AI Agents & Automation
Agents that act on your systems, with the guardrails enterprises require.
Agents that read, decide, and write to your business systems — with evaluation suites, human-in-the-loop checkpoints, and reliability targets you can hold us to.
What we ship
Concrete deliverables, not features.
01
Multi-step workflow agent
Agent that handles a workflow spanning CRM, ERP, ticketing, email, and internal databases. Carefully scoped, fully observable, with rollback paths and dead-letter queues.
02
Tool-using assistant for internal teams
Copilot for sales, support, operations, or engineering — backed by retrieval and your tool integrations. Built to amplify your team, not replace it. Adoption-tracked.
03
Eval infrastructure for agents
Every agent ships with an eval suite measuring task success rate, latency, cost, and safety against curated test cases. Eval-driven, not vibe-driven, and runs in CI.
04
Reliability engineering for production
Cost controls, rate limiting, retry/timeout logic, dead-letter queues, runtime monitoring, fallback paths. The engineering work that separates demos from systems that run for years.
How it works
Discovery first. Weekly cycles. Pause anytime.
- Discover01
Discovery sprint
Two weeks, fixed scope. Working prototype on your data, architecture decision record, scoped follow-on proposal.
- Design02
Build & integrate
Weekly cycles with demos and decision points. Scope can be adjusted, paused, or ended after any cycle. No surprises at the end.
- Build03
Ship to production
Code in your repositories. Deployment in your cloud by default. Runbook written for your team to operate, monitor, and extend it.
- Operate04
Optional retainer
Monthly retainer to maintain, monitor, and extend the system. Quarterly review against business outcomes. No auto-renew.
Where it compounds
Scenarios where this work pays back.
01 · Use case
Repetitive cross-system workflows
Your team spends hours moving data between CRM, ticketing, and internal tools — qualifying leads, updating records, opening tickets. Agents that do this reliably while a human supervises edge cases.

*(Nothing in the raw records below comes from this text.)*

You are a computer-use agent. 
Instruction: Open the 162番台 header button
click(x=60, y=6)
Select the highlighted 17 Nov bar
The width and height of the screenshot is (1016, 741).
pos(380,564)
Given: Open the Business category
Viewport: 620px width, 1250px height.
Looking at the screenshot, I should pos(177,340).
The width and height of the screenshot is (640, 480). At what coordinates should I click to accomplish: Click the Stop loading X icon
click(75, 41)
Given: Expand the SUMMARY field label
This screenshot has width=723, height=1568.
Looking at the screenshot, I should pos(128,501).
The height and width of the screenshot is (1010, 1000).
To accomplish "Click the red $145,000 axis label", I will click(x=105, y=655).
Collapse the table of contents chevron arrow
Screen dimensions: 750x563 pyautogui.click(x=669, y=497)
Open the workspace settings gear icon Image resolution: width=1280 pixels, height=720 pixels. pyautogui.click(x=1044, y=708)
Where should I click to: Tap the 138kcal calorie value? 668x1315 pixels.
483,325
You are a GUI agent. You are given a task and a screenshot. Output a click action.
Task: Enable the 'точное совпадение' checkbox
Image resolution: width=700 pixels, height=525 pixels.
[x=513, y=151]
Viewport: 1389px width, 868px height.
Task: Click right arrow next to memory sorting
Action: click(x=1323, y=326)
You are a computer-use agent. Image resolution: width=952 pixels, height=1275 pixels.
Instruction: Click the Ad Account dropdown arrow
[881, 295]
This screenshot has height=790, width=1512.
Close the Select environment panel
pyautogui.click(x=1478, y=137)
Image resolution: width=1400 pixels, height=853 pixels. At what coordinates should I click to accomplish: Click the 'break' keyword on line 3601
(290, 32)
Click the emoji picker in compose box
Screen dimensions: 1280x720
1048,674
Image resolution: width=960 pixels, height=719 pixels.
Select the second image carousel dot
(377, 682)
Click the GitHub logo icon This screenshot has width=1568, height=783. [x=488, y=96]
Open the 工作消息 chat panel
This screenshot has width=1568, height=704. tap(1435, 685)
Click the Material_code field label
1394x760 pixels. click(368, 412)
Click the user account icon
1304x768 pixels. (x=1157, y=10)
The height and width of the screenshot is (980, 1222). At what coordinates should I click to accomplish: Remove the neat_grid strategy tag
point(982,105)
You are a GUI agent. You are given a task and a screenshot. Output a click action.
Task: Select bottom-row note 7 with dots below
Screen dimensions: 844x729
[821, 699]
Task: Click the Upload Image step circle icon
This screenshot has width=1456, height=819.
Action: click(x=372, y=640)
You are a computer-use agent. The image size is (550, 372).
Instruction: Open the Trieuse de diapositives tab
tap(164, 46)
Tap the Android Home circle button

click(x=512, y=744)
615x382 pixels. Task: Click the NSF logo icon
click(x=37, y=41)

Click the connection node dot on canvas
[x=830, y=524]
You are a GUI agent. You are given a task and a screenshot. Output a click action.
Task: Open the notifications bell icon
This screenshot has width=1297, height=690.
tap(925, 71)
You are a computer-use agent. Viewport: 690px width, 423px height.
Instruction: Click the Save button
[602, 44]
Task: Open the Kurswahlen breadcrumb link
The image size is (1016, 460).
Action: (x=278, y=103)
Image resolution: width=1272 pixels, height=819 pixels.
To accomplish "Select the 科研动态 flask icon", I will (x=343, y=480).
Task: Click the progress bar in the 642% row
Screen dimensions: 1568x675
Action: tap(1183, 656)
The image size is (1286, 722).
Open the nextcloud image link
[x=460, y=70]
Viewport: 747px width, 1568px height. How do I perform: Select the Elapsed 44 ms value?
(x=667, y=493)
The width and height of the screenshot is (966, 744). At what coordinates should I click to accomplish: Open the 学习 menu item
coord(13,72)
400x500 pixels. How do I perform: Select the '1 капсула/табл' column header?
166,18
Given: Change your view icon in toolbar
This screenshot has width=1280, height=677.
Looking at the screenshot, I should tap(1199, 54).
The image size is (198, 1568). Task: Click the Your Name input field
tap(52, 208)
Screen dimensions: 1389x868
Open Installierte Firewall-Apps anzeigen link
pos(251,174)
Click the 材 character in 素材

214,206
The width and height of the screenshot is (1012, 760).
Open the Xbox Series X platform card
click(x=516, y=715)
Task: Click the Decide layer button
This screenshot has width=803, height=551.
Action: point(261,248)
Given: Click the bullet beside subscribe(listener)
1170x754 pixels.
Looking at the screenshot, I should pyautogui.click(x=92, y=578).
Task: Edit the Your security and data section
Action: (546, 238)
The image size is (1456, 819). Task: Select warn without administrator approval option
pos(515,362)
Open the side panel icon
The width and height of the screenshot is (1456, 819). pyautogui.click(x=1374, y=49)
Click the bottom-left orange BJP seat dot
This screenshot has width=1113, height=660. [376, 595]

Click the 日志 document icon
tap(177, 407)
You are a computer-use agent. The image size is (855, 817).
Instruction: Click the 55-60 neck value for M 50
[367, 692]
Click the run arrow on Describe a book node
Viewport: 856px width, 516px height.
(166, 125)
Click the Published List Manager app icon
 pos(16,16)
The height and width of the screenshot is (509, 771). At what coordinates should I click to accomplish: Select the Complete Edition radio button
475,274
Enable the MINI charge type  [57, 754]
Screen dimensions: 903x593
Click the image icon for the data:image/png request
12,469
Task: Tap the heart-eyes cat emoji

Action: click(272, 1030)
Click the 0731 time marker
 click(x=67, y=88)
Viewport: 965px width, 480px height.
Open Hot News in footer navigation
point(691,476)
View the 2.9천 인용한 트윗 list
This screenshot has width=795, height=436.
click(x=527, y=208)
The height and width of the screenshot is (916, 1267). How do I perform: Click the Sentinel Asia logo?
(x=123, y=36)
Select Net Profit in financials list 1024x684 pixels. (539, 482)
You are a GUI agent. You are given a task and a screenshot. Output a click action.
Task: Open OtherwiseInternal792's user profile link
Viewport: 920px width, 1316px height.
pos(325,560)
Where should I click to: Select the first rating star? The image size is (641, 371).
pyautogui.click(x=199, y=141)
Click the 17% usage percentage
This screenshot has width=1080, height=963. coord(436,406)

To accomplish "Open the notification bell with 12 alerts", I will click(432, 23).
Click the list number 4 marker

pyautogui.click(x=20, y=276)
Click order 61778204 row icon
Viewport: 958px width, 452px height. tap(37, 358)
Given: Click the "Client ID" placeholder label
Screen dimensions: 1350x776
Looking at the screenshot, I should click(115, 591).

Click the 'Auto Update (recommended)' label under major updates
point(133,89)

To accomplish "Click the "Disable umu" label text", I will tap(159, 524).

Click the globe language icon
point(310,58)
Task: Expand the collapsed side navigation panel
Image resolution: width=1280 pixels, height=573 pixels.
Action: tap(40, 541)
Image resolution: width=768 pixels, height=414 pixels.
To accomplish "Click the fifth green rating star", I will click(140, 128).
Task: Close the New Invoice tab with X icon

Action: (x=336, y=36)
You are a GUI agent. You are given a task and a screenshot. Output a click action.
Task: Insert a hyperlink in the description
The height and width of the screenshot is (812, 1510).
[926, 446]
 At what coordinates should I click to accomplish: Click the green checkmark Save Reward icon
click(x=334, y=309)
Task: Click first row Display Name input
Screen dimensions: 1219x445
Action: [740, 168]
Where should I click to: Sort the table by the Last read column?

Typical: 60–80% of cases handled end-to-end, the remaining 20–40% escalated with full context.
02 · Use case
Internal copilots that compound across the org
Sales asks the agent for account research. Support asks for past similar tickets. Engineering asks for runbooks. One agent backbone, multiple tools, measured adoption.
Typical first-year scope: 3–5 tool integrations, measured weekly active users per team.
03 · Use case
Customer-facing agents with hard reliability targets
Agents inside your product, handling support, scheduling, or transactions. Eval suite enforces accuracy thresholds and refuses to ship updates that regress.
Typical: eval gates set at >95% task success, <2s p95 latency, <$0.04 per interaction.
Engagement
Fixed scope after discovery.
- Duration
- 3–6 months
- What you get
- Production agent platform, eval suite, integration with your systems, ops handover
- Start with
- Discovery sprint, 2 weeks
Frequently asked
Questions before the first call.
How do you keep agents from going off the rails in production?
Scope boundaries (tools and data the agent can touch are explicit), eval gates that block deploys regressing past a threshold, runtime observability with alerts on cost/latency/error rate, and human-in-the-loop checkpoints for high-stakes actions. Not all of these are needed for every agent — we choose based on blast radius.
Are agents actually production-ready in 2026?
For specific, scoped workflows with proper engineering — yes. For 'do anything for anyone' — no. We're explicit during discovery about which category your use case sits in. Most successful agents in production are narrow and well-instrumented.
Can the agent escalate to a human when it's uncertain?
Yes — that's standard. Confidence thresholds (or task-specific signals) trigger escalation with full context. The human sees what the agent tried, what it found, and what it recommends. Cleaner than a blank ticket queue.
What about cost? AI agents are expensive.
Cost depends on architecture. Caching, routing between cheap and expensive models, batch where latency allows, and prompt-engineering token-efficient flows usually bring per-interaction cost down by 3–10× vs naive implementations. We model cost during discovery and design to a budget.